沈阳医保报销比例的标准
沈阳医保报销比例因参保类型(职工医保或居民医保)、医疗服务类型(门诊或住院)、医疗机构级别而有所不同。以下是沈阳医保报销比例的详细标准:
职工医保报销比例
1. 门诊报销比例
- 特三级医院(如医大附属一院、盛京医院,北部战区总医院):起付标准600元,在职职工报销50%,退休职工报销55%。
- 三级医院:起付标准400元,在职职工报销55%,退休职工报销60%。
- 二级、传染病和精神疾病专科(三级)医院:起付标准200元,在职职工报销65%,退休职工报销70%。
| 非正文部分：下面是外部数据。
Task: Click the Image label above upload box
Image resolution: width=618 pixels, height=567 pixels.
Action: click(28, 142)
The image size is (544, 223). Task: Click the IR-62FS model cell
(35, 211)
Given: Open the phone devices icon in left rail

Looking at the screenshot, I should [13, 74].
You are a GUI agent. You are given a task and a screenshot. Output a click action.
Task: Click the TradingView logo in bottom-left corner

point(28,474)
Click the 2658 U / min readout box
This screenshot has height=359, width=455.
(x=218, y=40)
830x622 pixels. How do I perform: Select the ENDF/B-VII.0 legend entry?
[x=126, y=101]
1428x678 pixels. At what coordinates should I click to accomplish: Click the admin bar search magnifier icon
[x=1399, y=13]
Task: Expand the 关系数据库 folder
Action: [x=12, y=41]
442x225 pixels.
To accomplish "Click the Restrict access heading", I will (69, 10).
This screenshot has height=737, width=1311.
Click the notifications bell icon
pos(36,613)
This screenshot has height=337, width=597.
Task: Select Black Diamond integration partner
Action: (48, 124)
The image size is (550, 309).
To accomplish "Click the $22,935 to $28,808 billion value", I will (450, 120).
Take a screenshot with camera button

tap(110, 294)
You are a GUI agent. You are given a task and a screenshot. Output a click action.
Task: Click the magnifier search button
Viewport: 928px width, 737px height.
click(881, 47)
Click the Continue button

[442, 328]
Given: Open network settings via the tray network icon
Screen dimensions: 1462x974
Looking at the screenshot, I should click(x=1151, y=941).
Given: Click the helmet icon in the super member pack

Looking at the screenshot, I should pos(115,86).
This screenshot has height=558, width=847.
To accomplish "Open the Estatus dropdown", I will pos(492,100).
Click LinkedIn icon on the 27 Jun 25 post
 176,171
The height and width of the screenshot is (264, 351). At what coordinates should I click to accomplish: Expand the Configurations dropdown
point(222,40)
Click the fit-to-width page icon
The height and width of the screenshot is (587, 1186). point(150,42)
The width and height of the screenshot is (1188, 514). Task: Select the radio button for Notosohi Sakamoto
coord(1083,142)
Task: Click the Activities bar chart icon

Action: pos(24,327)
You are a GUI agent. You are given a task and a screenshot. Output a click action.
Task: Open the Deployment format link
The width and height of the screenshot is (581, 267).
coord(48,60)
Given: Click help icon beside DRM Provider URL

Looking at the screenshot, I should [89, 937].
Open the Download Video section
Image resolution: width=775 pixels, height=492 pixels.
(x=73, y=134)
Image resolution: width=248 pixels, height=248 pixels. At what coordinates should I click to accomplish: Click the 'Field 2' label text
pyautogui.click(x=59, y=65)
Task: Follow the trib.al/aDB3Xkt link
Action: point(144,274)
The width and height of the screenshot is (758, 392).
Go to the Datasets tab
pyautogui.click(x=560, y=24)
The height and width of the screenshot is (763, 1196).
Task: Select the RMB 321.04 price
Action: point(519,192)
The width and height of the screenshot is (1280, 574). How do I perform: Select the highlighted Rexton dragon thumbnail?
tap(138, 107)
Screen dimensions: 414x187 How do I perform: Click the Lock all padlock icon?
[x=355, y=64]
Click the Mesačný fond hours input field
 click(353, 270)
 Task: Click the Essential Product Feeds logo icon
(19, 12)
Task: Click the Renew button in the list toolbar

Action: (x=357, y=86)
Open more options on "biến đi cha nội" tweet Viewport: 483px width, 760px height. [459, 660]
- 一级及以下医院:起付标准200元,在职职工报销70%,退休职工报销75%。
- 签约家庭医生的医疗机构报销比例提高10个百分点。
2. 住院报销比例
- 门诊规定病种统筹基金支付比例及个人自付比例:
- 社区卫生服务站(门诊部、卫生所)等定点医疗机构:统筹基金支付85%,个人自付15%。
- 一级定点医疗机构及社区卫生服务中心:统筹基金支付80%,个人自付20%。
- 二级定点医疗机构:统筹基金支付70%,个人自付30%。
- 三级定点医疗机构:统筹基金支付60%,个人自付40%。
- 特大型三级定点医疗机构:统筹基金支付55%,个人自付45%。
居民医保报销比例
1. 门诊报销比例
- 急诊:因急危重症在医疗机构门(急)诊抢救或在120急救车上实施紧急救治,抢救期间符合基本医疗保险政策支付范围的医疗费用由居民医保基金按60%比例报销。
- 门诊慢特病:
- I类病种(如透析、器官移植抗排异治疗、恶性肿瘤等):统筹基金支付比例为80%。
- II类病种(如高血压、糖尿病等):统筹基金支付比例一级医疗机构80%,二级医疗机构70%,三级及以上医疗机构60%。
- 门诊统筹:在选定的门诊统筹定点医疗机构发生的医疗费用,起付标准为每季40元,最高支付限额为每季150元,符合规定的门诊医疗费用统筹基金支付比例为55%。
2. 住院报销比例
- 市内住院:
- 定点医疗机构住院治疗:具体报销比例根据医院等级和参保人员类别有所不同,大致如下:
- 基层定点医疗机构:在校学生和非在校未成年人90%,成年居民90%。
- 一级定点医疗机构:在校学生和非在校未成年人85%,成年居民85%。
- 二级定点医疗机构:在校学生和非在校未成年人80%,成年居民80%。
- 三级定点医疗机构:在校学生和非在校未成年人75%,成年居民75%。
- 三级特等医疗机构:在校学生和非在校未成年人70%,成年居民65%(1.5万元及以下)、70%(1.5万元以上)。
- 因急诊抢救在非定点医疗机构住院治疗:统筹基金起付标准1200元,支付比例为60%。
- 定点医疗机构住院治疗:具体报销比例根据医院等级和参保人员类别有所不同,大致如下:
其他报销比例
1. 大病保险报销比例
- 超过起付标准1.8万元的医疗费用,实行分段报销:
- 超过起付标准5万元(含5万元)以下的支付比例为60%。
- 5万-10万元(含10万元)的支付比例为65%。
- 10万元以上的支付比例为70%。
2. 生育保险报销比例
- 女职工在待遇期内分娩、流产、引产、实施计划生育手术可享受生育医疗费待遇。
- 男职工符合计划生育政策规定,在待遇期内,其未就业配偶分娩、妊娠28周及以上引产或死胎的,可享受男职工未就业配偶生育医疗费待遇。
以上是沈阳医保报销比例的详细标准,具体报销比例可能因政策调整而有所变化,建议及时关注当地医保部门的最新通知。